Some attorneys will accept cases on a contingency fee basis. In short, this means that the client does not pay attorneys fees unless the client is successful in his or her case. In many situations, particularly personal injury cases, this is beneficial to the plaintiff who may not have the money to hire an attorney pursuant to a traditional fee agreement but might be willing to pay the attorney out of a future award or settlement.
The Details of a Contingent Fee Agreement
A contingency fee agreement is a written contract between the attorney and the client. The attorney’s fee for working the case is typically calculated as a percentage of any future court judgment or settlement related to the case.
The Pros and Cons of Contingent Fee Agreements
The most important benefit to this type of fee agreement is that it allows some clients to access the court system when they would not otherwise be able to afford an attorney. It also serves as a motivation to the attorney who needs to be successful in the case in order to get paid. Finally, it might serve a benefit to potential defendants and to the court system by weeding out cases that do not have a good likelihood of winning. Plaintiff attorneys are unlikely to assume the risk of working for free if they do not believe that they will be successful in the case. Attorneys who are paid by the hour, however, may be more willing to take a chance on a case without a strong likelihood of success.
On the other hand, contingency fee agreements may lead some attorneys to minimize the number of hours spent on cases for the greatest return. Further, they might end up costing clients more money than fixed fee agreements if the agreement is for a high percentage of their eventual recovery.
The Ethical Considerations of Contingent Fee Agreements
The American Bar Association’s Model Rules of Professional Responsibility allow attorneys to take into account whether a fee is fixed or contingent when they enter a fee agreement. Generally, attorneys can earn more pursuant to a contingency fee agreement because of the inherent risk in the fee arrangement and because of the delay in payment.
The Model Rules of Professional Responsibility are the basis for many state rules of professional responsibility. They go on to explain that a contingent fee must be in writing. The written fee agreement must clearly explain the percentage of the eventual settlement or judgment that will be the attorney’s fee. It must also explain who will be responsible for court costs and other litigation expenses and when those expenses will be paid. It should also clearly inform the client that court and litigation expenses will need to be paid, regardless of who prevails.

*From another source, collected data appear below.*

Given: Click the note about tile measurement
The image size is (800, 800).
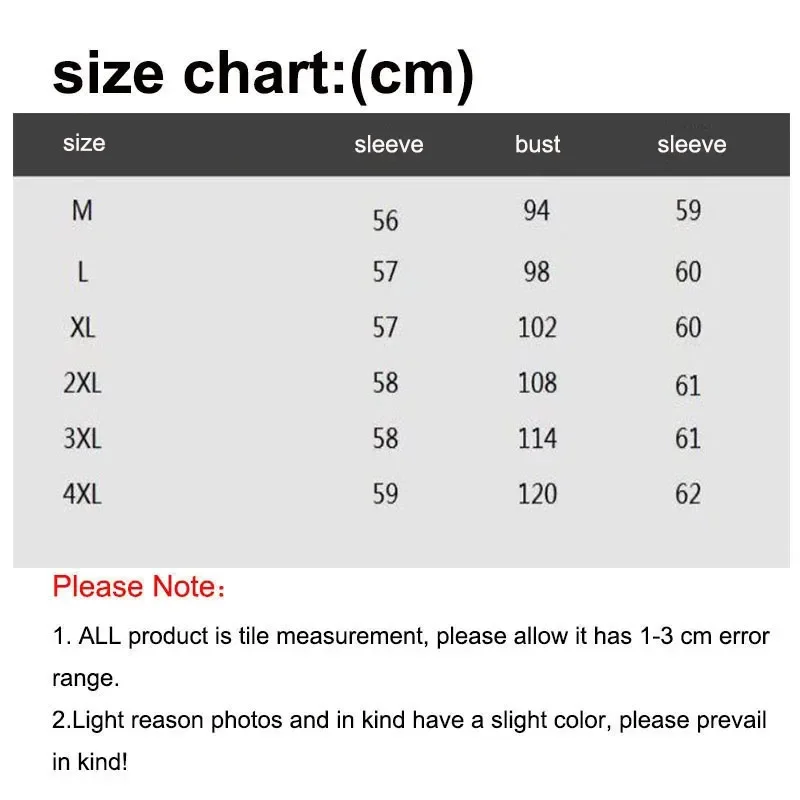Looking at the screenshot, I should coord(408,637).
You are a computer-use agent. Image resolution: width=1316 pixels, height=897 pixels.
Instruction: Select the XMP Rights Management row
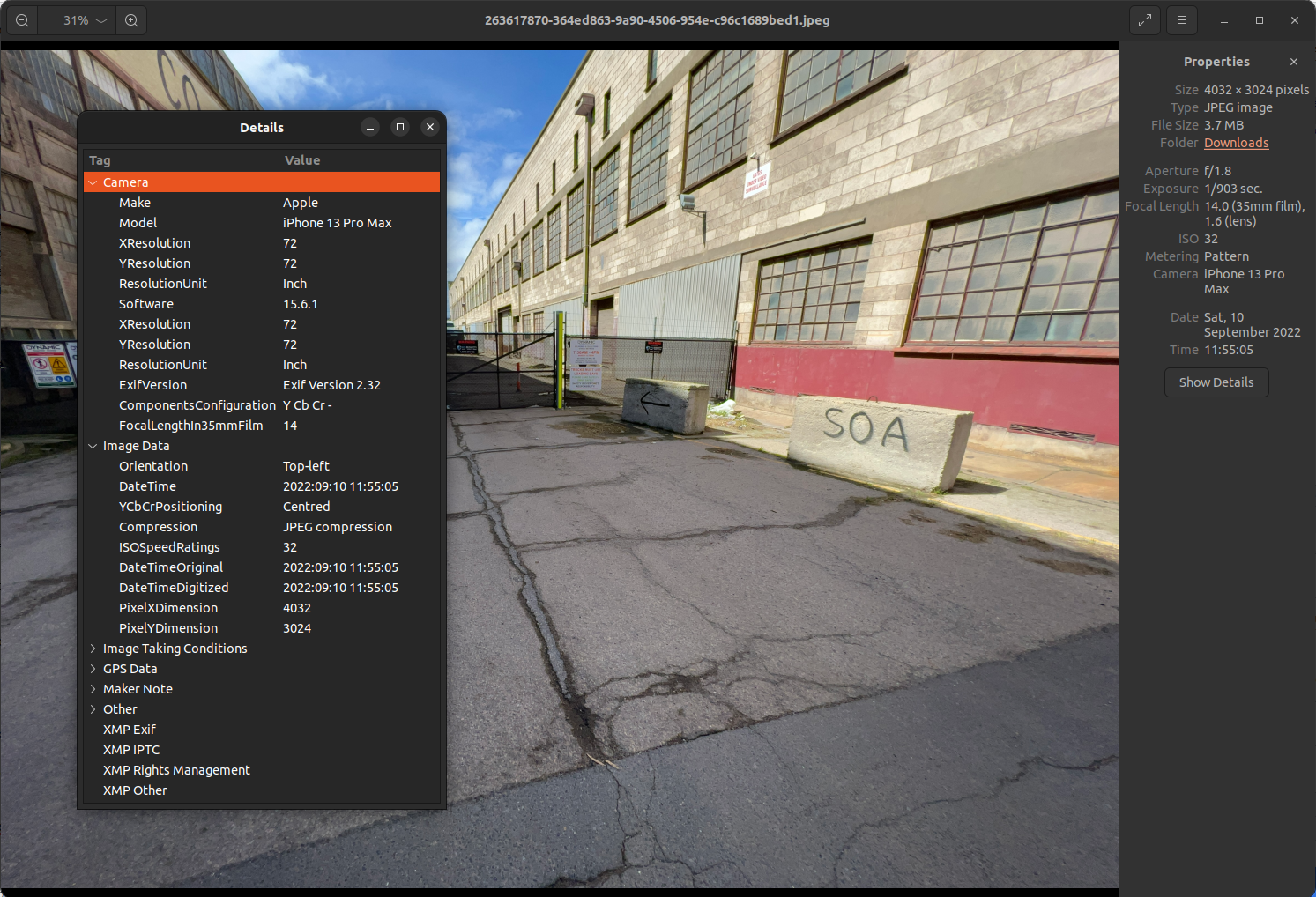176,769
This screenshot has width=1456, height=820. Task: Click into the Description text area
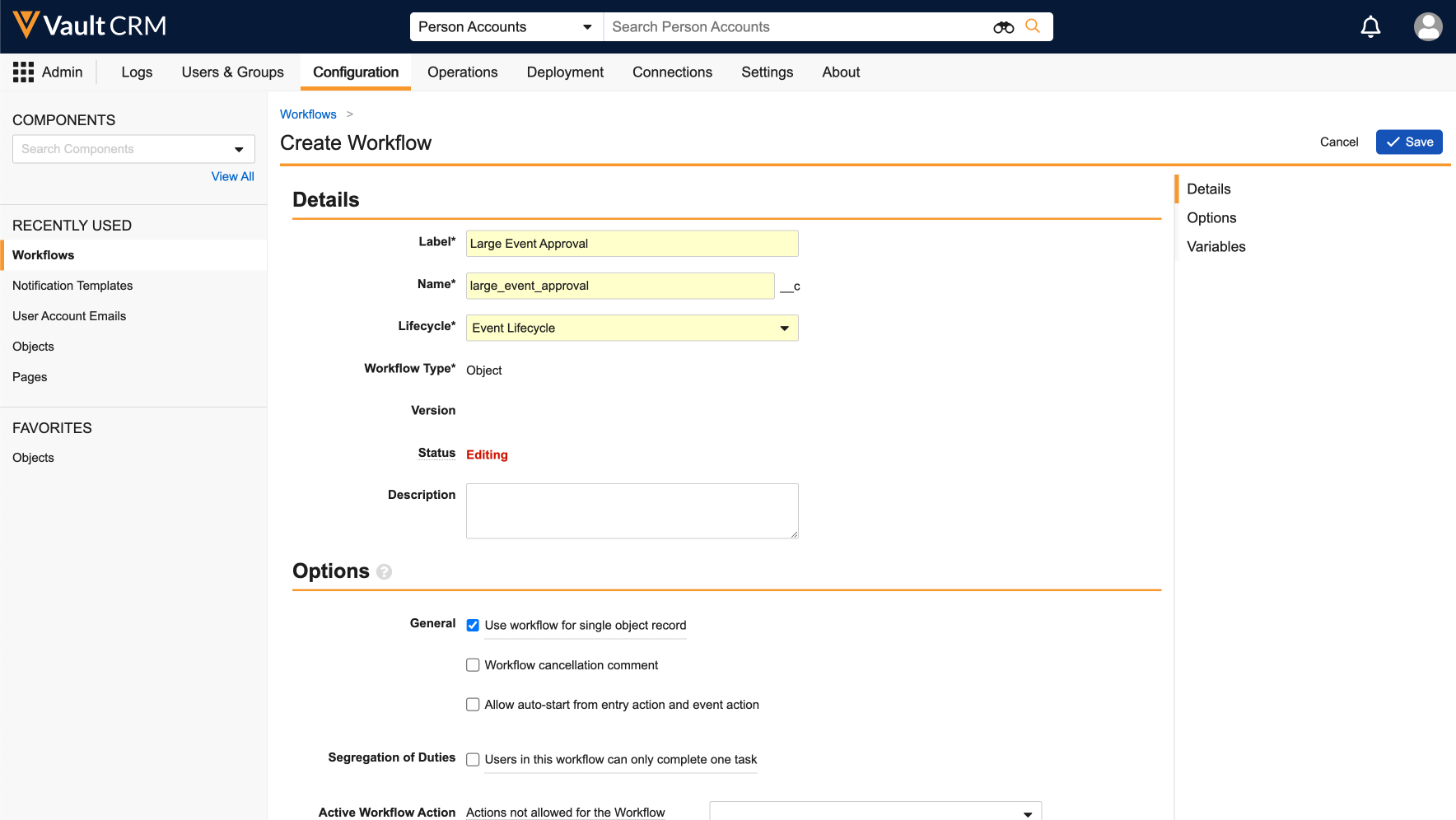pos(632,510)
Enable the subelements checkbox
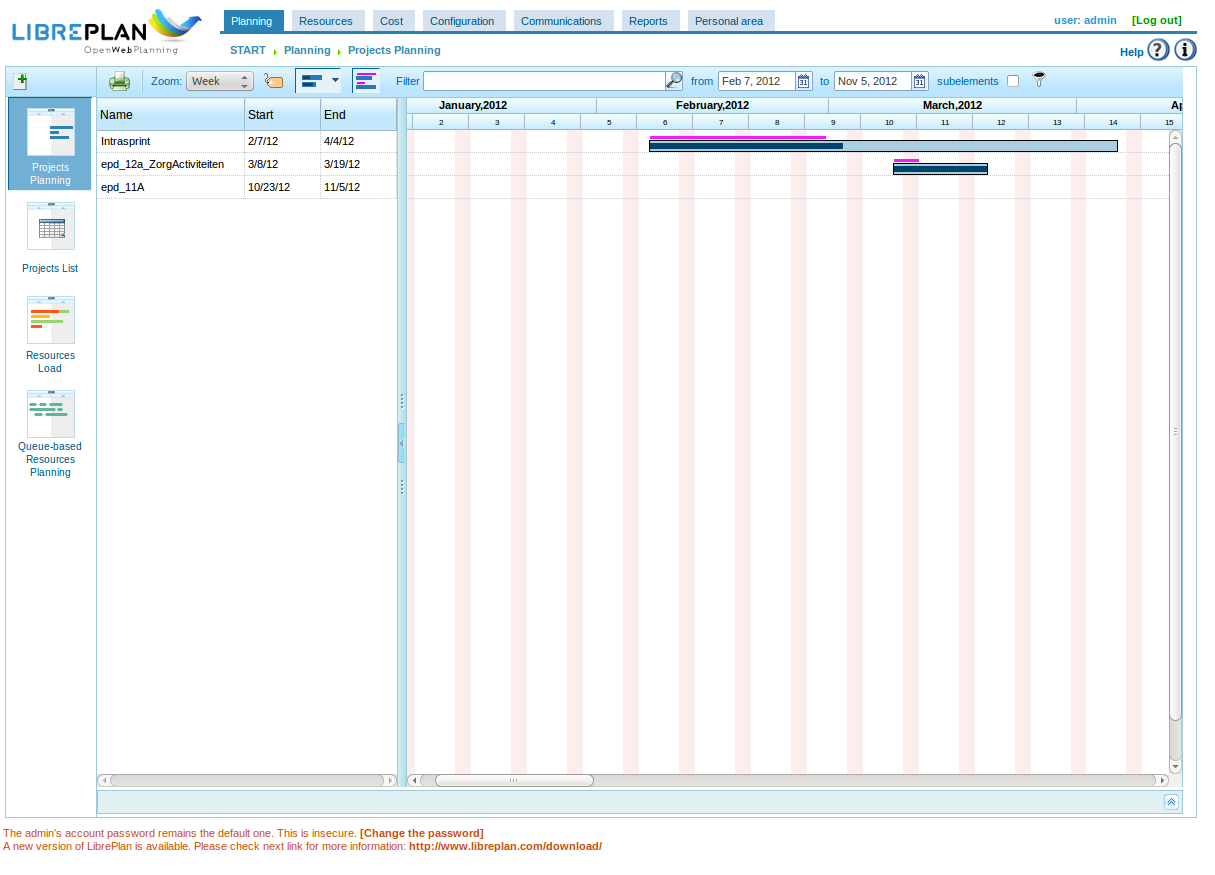This screenshot has height=875, width=1215. pos(1013,81)
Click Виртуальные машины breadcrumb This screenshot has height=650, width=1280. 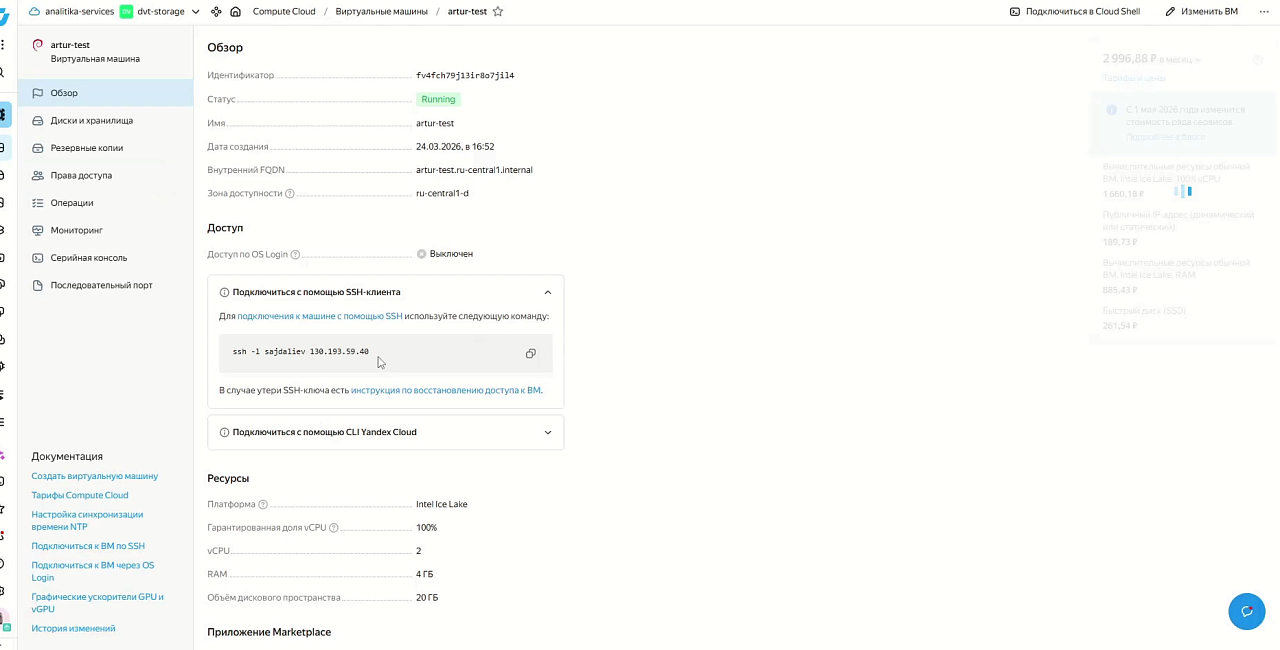point(381,11)
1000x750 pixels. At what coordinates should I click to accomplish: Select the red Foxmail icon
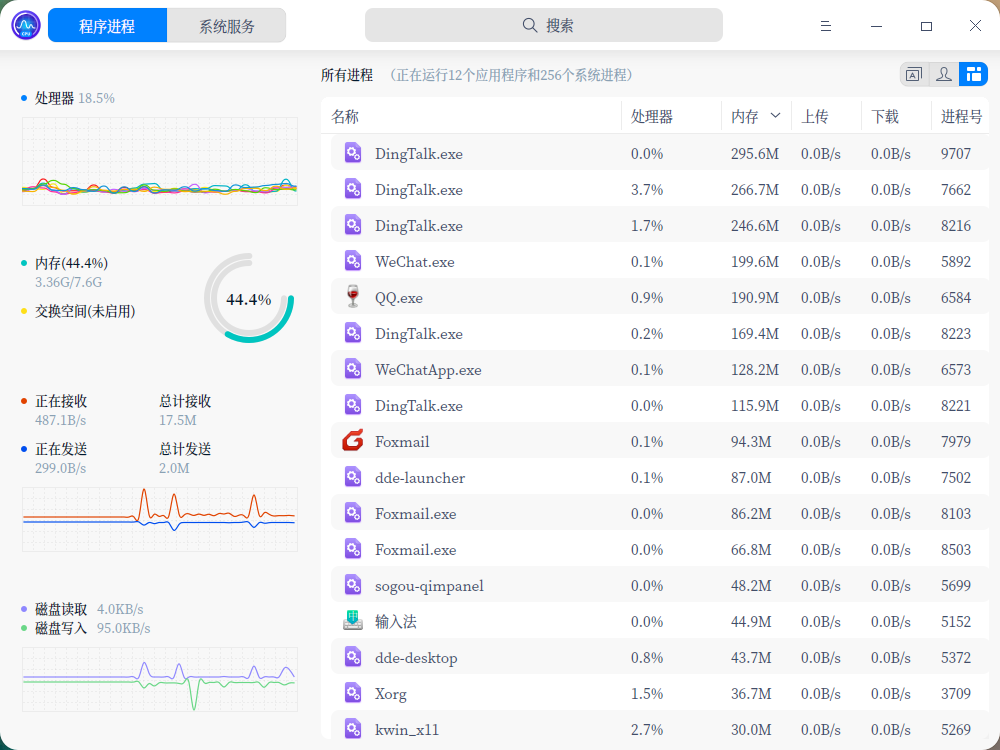tap(353, 441)
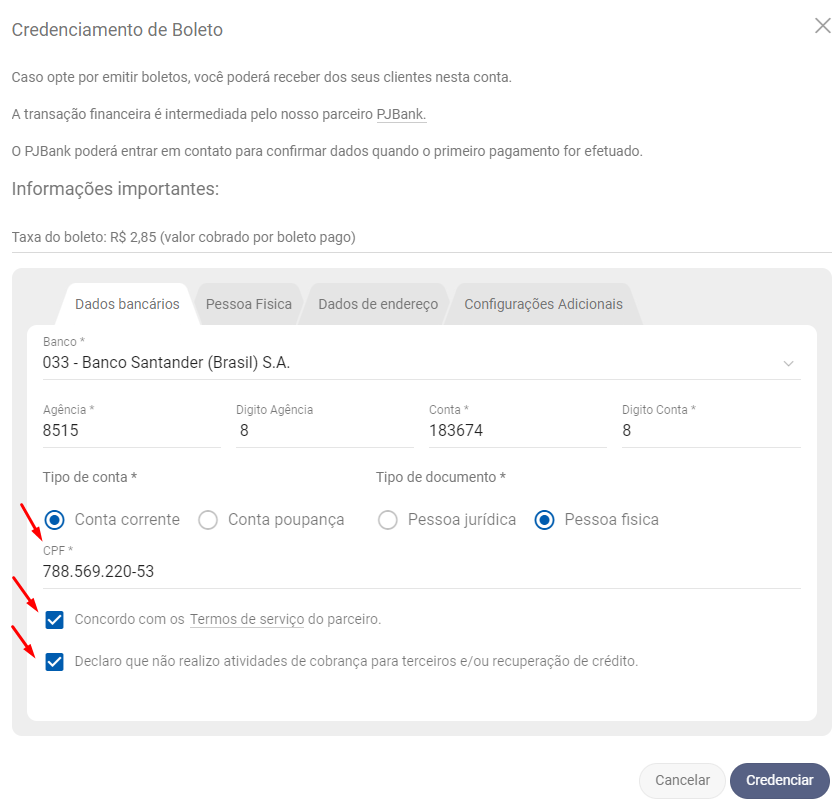Select the Dados bancários tab
This screenshot has width=838, height=805.
point(127,304)
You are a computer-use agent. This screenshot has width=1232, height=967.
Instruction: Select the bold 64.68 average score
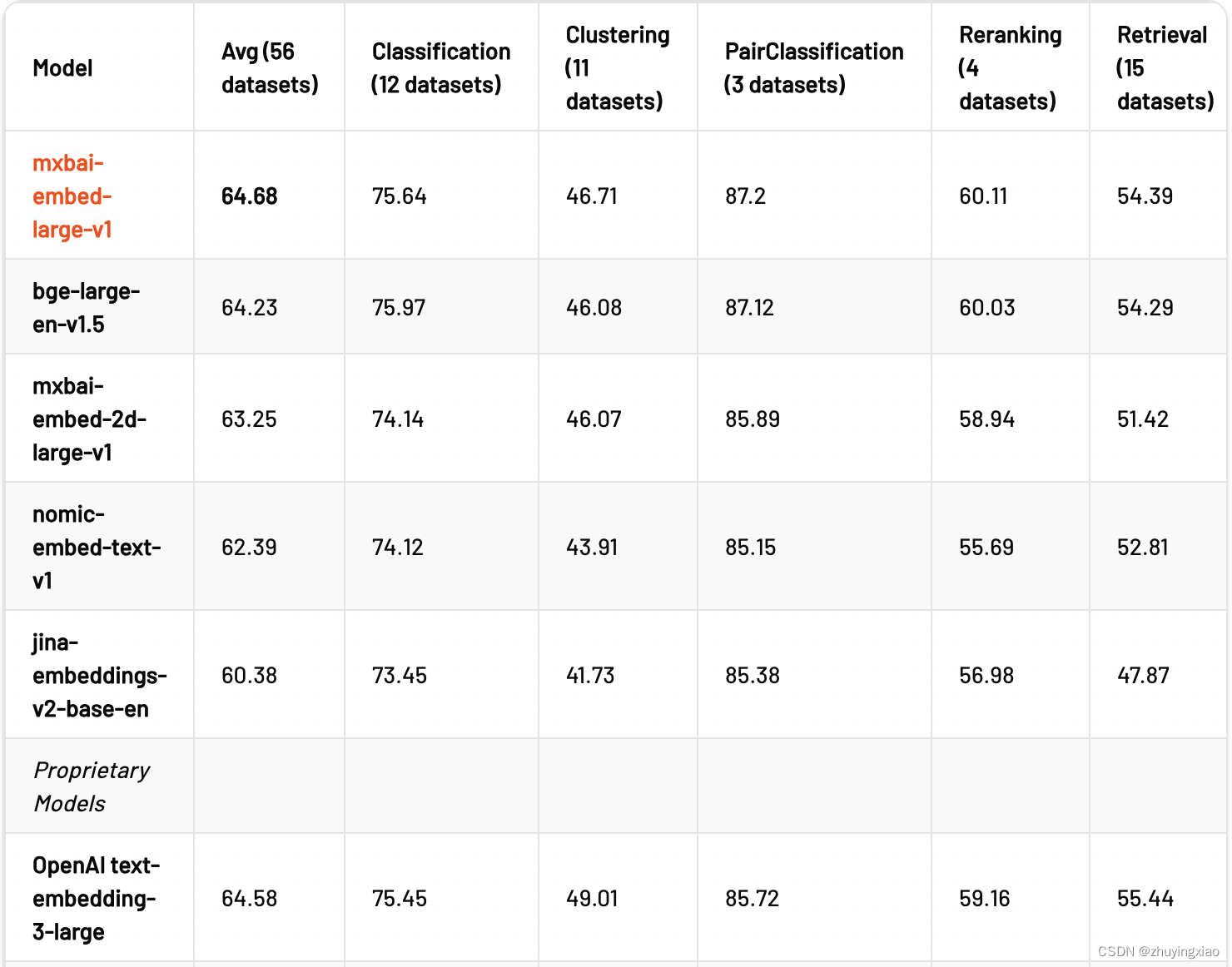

Finally, there are a few situations when contingency fees are prohibited. Those situations include domestic relations cases. For example, an attorney cannot represent a client under an agreement that makes the attorney’s fees contingent on a divorce being granted. Further, an attorney cannot represent a defendant in a criminal trial on a contingency basis.
Contingent fee agreements are important and helpful to many plaintiffs and plaintiff attorneys. However, in order for them to be ethical and legal they need to be explicit and reasonable.